How to Transform Variable Entity into Relational Table

database-designsubtypes

INTRODUCTION AND RELEVANT INFORMATION:

The following example illustrates the problem I face:

Animal has a race, which can be a cat or a dog. Cat can be either Siamese or Persian. Dog can be a German shepherd or Labrador retriver.

Animal is a strong entity, while its race is an attribute that can have one of the two offered values ( cat or a dog ). Both these values are complex ( I have added here only the type of dog/cat to illustrate the problem, but there can also be the cat's / dog's name and bunch of other stuff ).

PROBLEM:

I don't know how to create relational tables for this example.

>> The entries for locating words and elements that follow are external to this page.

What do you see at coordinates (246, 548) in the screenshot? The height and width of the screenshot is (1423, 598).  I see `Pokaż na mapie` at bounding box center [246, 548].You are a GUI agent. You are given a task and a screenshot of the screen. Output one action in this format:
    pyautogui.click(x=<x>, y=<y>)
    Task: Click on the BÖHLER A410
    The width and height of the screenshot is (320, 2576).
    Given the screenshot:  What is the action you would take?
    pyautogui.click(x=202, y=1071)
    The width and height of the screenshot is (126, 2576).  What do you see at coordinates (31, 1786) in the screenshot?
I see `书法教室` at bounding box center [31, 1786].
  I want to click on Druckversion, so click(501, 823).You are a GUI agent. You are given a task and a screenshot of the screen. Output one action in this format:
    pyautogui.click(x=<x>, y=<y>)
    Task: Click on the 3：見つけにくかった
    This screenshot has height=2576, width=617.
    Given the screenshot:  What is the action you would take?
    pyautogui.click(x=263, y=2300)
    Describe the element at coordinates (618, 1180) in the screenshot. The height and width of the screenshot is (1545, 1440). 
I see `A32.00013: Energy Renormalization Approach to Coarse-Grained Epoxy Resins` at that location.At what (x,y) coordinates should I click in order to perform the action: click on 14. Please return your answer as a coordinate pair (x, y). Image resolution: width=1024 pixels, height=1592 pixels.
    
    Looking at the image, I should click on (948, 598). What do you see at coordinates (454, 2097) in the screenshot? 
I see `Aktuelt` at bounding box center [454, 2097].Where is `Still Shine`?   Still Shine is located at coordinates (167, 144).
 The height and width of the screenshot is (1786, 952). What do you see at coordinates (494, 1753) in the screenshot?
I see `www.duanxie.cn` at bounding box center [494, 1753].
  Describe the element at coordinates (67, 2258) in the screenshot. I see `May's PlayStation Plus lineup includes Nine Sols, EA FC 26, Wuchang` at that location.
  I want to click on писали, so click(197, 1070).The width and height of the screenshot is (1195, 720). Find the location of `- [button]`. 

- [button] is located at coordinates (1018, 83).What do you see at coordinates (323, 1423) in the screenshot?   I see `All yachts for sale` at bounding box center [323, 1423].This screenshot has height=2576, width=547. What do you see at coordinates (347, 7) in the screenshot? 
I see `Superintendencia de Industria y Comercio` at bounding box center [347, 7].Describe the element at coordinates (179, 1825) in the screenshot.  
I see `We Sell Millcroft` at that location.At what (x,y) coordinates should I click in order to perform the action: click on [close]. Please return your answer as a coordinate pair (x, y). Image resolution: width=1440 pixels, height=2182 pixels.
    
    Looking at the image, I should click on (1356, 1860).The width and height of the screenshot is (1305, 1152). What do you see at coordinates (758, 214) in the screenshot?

MY EFFORTS TO SOLVE THE PROBLEM:

I have tried to draw ER diagram, using Chen's notation, that represents the problem but being a beginner I don't know if I did it right. Here is what I have got:

enter image description here

I apologize if I drew something wrong, please correct me if that is the case. I don't wish to simply get "free solution" but also to learn how to deal with this problem so I can solve it on my own in the future.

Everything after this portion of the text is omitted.